My question is the following: Do I really need to include the quantifier for the statement after "then"? ;i.e., do I have to say
$f_1(x_1^*) \neq f_n(x_n^*)$ for some $n$ ? If so, then I think I have "two $n$" flows around which confuses me a lot. Or can I just recycle the $n$ used in the sentence of "suppose..." Is this the correct way to think of?
Any suggestion is appreciated.
 A: 
If $f_1(x_1^*) = f_n(x_n^*)$ for all $n \geq 1$, then $x_1^* = x_n^* = 1$ for all $n \geq 1$.

It's clear here that the two $n$'s refer to different $n$, as for both statements it's explained that they hold for any $n$. Nevertheless, you repeated the quantifier, as you should.
When you make the contrapositive, you should especially also repeat the quantifier to make sure the reader understands we're talking about different $n$, especially because in this case we're considering specific values of $n$:

Suppose that there exists an $n \geq 1$ such that $x_n^* \neq 1  \color{red}{\vee x^*_1\neq 1}$, then there exists an $n \geq 1$ such that $f_1(x_1^*) \neq f_n(x_n^*)$.
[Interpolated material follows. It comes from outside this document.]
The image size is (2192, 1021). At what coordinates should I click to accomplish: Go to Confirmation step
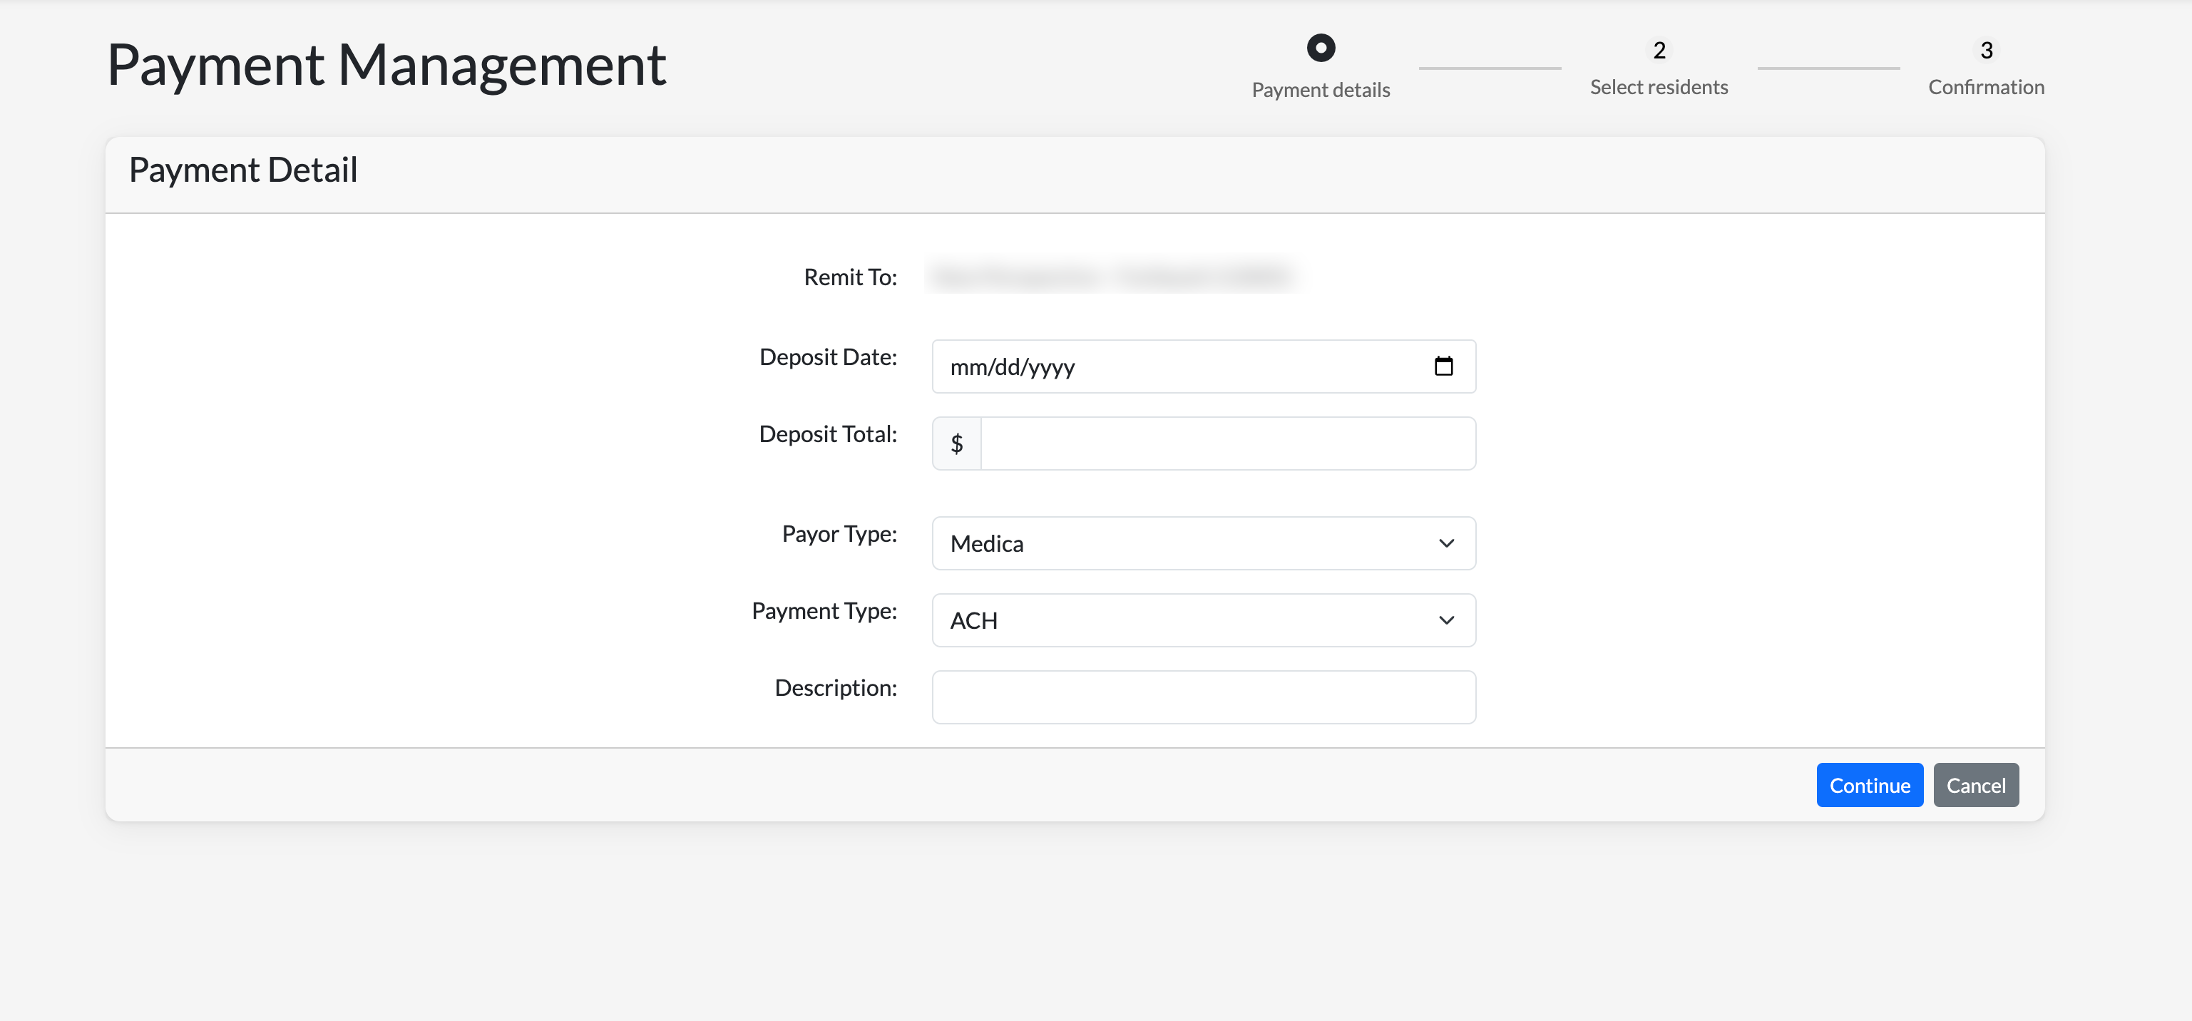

Even better would be to use a different variable to completely remove ambiguity.
A: You cannot recycle the $n$. Try replacing the $n$ in the first statement with $m$, and it still retains the same meaning. In other words, they are two separate variables in two separate scopes, but with the same name. That's bad practice, precisely because of the confusion you have now.
A: Your original statement is $p \to q$. You want $\neg q \to \neg p$.
Not knowing anything else about your statements, I'd think $\neg q$ is
"$x_1^* \neq  1$ or $x_n^* \neq 1$ for some $n \geq 1$",
And $\neg p$ would be
"$f_1(x_1^*) \neq f_n(x_n^*)$ for some $n \geq 1$".